God’s people have always known this. William Wilberforce gave fourteen years of his life in tireless efforts to end the slave trade. He suffered dreadful abuse for his efforts, but he never quit. He spent fourteen relentless years before he saw slave-trading abolished. But what about those slaves whose lot wasn’t improved by the abolition of slave-trading just because they were slaves already? Already they were the degraded possession of slave-owners. They weren’t going to traded, but neither were they going to be freed. Whereupon Wilberforce spent the next twenty-five years of his life in order to see slave-owning abolished. Thirty-nine years of his life? His entire adult life! But he never quit. Just because Wilberforce knew the battle to be the Lord’s he knew too that he himself couldn’t shirk the battle.
Wilberforce saw the outcome of the battle. Others do not see it, yet are certain that those who follow them will see it. Hugh Latimer and Nicholas Ridley were faithful ministers of the gospel and leaders of the English Reformation during the reign of Queen Mary Tudor (also known as “Bloody Mary”.) To no one’s surprise Queen Mary had them executed.

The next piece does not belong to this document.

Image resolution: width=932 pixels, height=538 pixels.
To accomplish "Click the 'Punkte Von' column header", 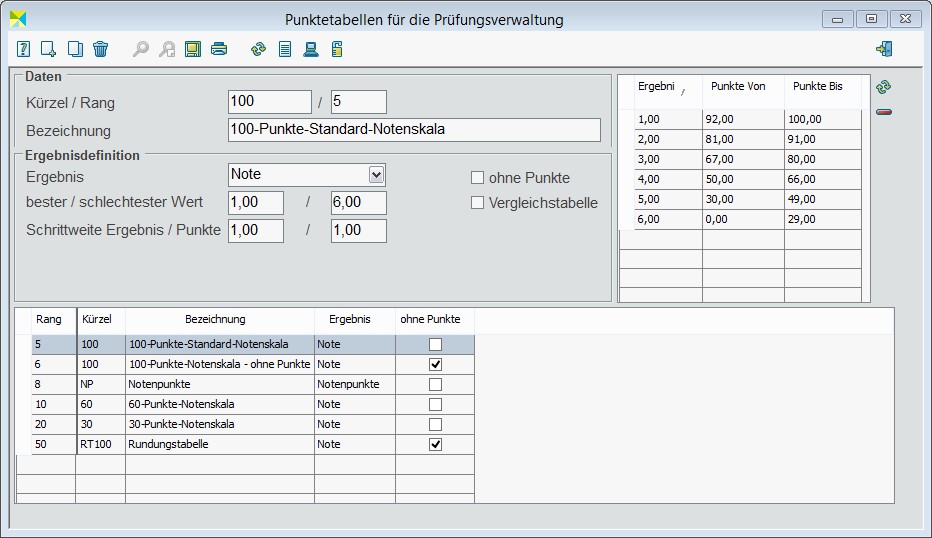I will pos(738,87).
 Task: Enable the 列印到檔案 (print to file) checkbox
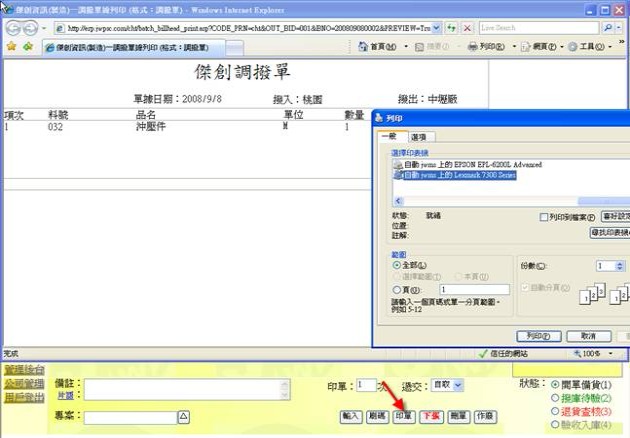coord(543,216)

At the site of the execution, as the wood that was to burn them at the stake was ignited, Latimer, the older man, said to young Ridley, “Master Ridley, …we shall light such a candle, by God’s grace, in England, as I trust shall never be put out.” The gospel-light that Latimer and Ridley radiated has never been put out in England. The two men contended valiantly in that battle which is always the Lord’s.
IV: — The last point in the sermon today takes us from 1 Samuel 17 (this entire chapter has to do with David and Goliath) to the first verse of 1 Samuel 18. We are told that “the soul of Jonathan was knit to the soul of David, and Jonathan loved David as his own soul.” In the wake of David’s courageous contention with the Philistine giant David was graced with a soul-friend, Jonathan. David was given a friend so intimate, so caring, so helpful, so exquisitely vibrant that the intimacy and intensity of the friendship were beyond words. Because the God who added such a soul-mate to David’s forthrightness is the same God who watches over his people now, any of us will be accorded no less.
I should like to say a great deal about this, but the sermon-hour is spent. An exploration of soul-mate sensitiveness will have await another sermon on another day. For now it is enough to remember that Jesus Christ has defeated the principalities and powers; not only defeated them, but displayed them as defeated.
One thousand years before the advent of Jesus, David foresaw it all, did what he knew he must in the fiercest conflicts, and was content to know that the battle, and therefore the victory, is everywhere and always the Lord’s.